Volume 91, Issue 82

Thursday, March 5, 1998

Lady Liberty


Squash team stumbles over the border

By Justin Klein
Gazette Staff

The Western men's squash team didn't waste much time celebrating after winning the Ontario championship in early February. After capturing their 15th straight title, the team began practising right away for the NCAA championships held on Feb. 19-22 at Princeton University – and the preparation paid off.

Ranked sixth overall in NCAA polls throughout the year, Western received a surprising fourth-place seeding for the championship tournament. However, they were unable to live up to the seed and finished in sixth place in North America.

With a total of 46 teams competing in this national tournament, the field was too wide to crown a championship from the vast competition, so only the top eight seeds could battle for the coveted Potter trophy, awarded to the champ.

In the first round, Western faced the fifth seed, a strong squad from Yale University. All the matches were close, but Yale eventually won 6-3 to advance to the semifinals.

This put Western in the consolation round, where they defeated a strong William's University team, to keep their hopes alive of capturing the consolation title. However, the top-ranked team from Princeton was upset by Amhurst University in the first round, which meant that Western would play Princeton for fifth place. The tournament favourites proved to be too powerful for the Mustangs, who fell 8-1 to finish sixth best on the continent.

"We seemed to be overconfident going into the NCAA," Western's Erik Zaremba said. "We thought our competition was less stiff than they really were, but we are looking to improving next year."
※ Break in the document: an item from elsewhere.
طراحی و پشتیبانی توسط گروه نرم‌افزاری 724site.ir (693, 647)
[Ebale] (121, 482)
Although the team lost their bid for the NCAA title, veteran Mustang Pete Gildenhuys had an excellent tournament. After winning the silver medal in the OUA singles this year and being undefeated against Canadian competition, Gildenhuys had a lot of pressure to carry the team. Against tough competition, he helped Western reach the quarter-finals in the tournament before falling to Amir Givreon from Princeton.

With a talent for the game that is highly respected by top competition, Gildenhuys returned to the United States again on Saturday and reached the quarter-finals of the NCAA individual championships at Amhurst College.

His finish in the top eight in America should give him the honour of being named an All-American for the second year in a row, Western head coach Jack Fairs said. He added this is the greatest honour for a university squash player, as it is so seldom that a Canadian is recognized and is worthy enough to achieve the award.

Teammate Erik Zaremba said Gildenhuys is more than just an outstanding squash player – he is a great leader and a remarkable captain.

"Pete did an outstanding job as a player and as a captain this year," Zaremba said. "He leads by his actions and always can be expected to keep the team in close competition. He is a truly great squash player."